2017 brought a surprising change in antitrust law, where the Supreme Court reexamined and clarified who has standing to bring an antitrust violation under the Sherman Act. The rule that the Supreme Court set out nearly 40 years before was clarified as a “bright-line rule,” which while clarifying the rule, also ended up shaking up who has standing by making a clear rule.
Going back to June 1977, Illinois Brick Co. v. Illinois provided a strict interpretation of Section 4 of the Sherman Act, only allowing direct purchasers from an antitrust violator for a person to sue under that provision, not someone in a chain of purchasers. Illinois Brick centered on the State of Illinois and other Chicago area government entities bringing a action for treble damages under Section 4 of the Sherman Act against concrete block manufacturers.
The focus of the State of Illinois and the other government entities was to promote a “pass on” theory of antitrust liability, focusing on the fact an indirect purchaser, was passed the damages that the direct purchaser bought from the alleged antitrust violator. A clearer explanation is to visualize this situation as a chain, where the antitrust violator interacts with the direct purchaser, and that direct purchaser interacts with the indirect purchaser, with the indirect purchaser never directly coming into contact with the antitrust violator in the process.
Previously, the Supreme Court determined that an antitrust violator could not use the “pass-on” theory defensively, and this case answered the question at the time of if it could be used offensively by an indirect purchaser against an antitrust violator. While the indirect purchaser may suffer a harm, they “would have only a tiny stake in the lawsuit,” while the direct purchaser has the greater harm, which is why the Supreme Court restricted it defensively in Hannover Shoe. Ultimately, the Supreme Court sided against the governmental entities, finding that the process to collect and divide the treble damages to all potential purchasers would be extremely challenging. Those entities who could bring these “pass-on” may not end up doing so because of how limited their recovery would end up being.
———
> _Set exercise_: Resume the article on antitrust standing under the Sherman Act, picking up directly after its final sentence.

> _Given material_:
———
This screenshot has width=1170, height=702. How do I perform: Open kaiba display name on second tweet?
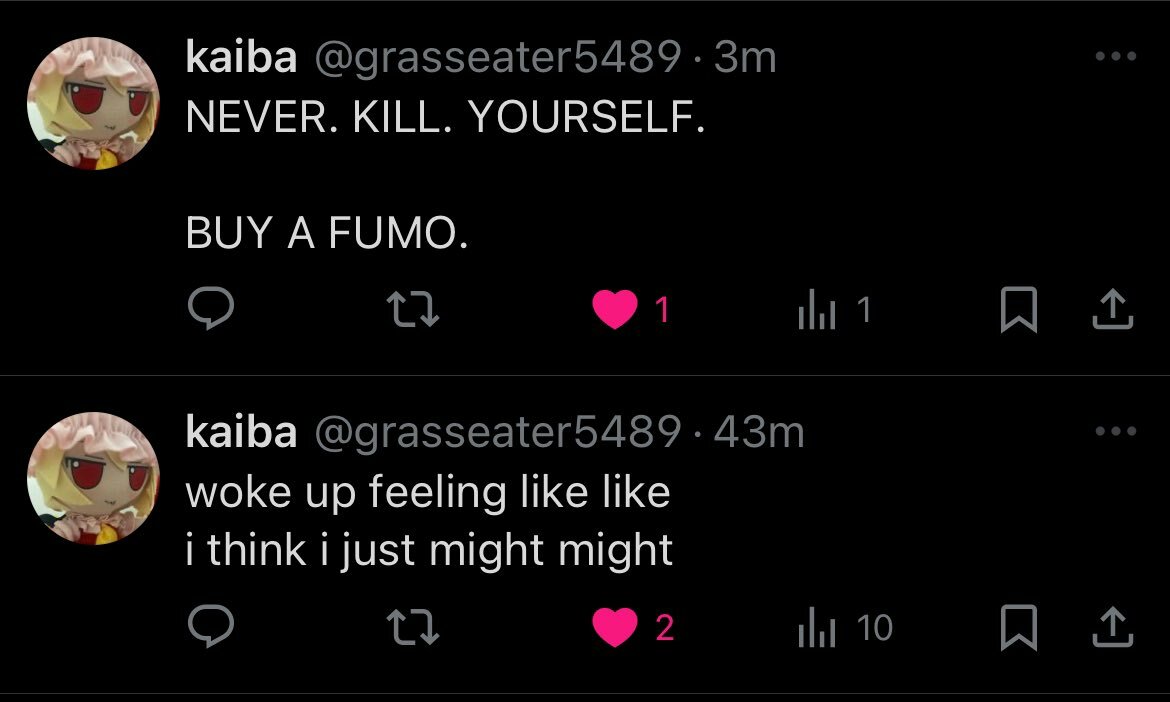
———
> _Expected output_:
Effectively, Ill. Brick ended up closing the door to indirect purchasers to bring an antitrust suit, as they needed to purchase directly from the violator to have standing to sue. Apple Inc. v. Pepper redefined this rule, with the Supreme Court defining the rule in Illinois Brick as a “bright line rule” where consumers cannot sue if they are not a direct purchaser. However, in Apple, the consumers are considered direct purchasers from Apple, so they have standing to sue Apple, because they purchased the good through Apple’s service. While the consumers may be seen as indirect purchasers, buying apps from the app developers who were harmed by Apple’s anticompetitive acts, since the consumers bought through Apple’s service, then the consumers have a direct connection to Apple. The need to be a direct purchaser from the violator is still required, but as long as the purchaser or consumer can characterize their relationship to the violator as a direct connection with no intermediary entities, then they have standing to bring claims against the direct purchaser.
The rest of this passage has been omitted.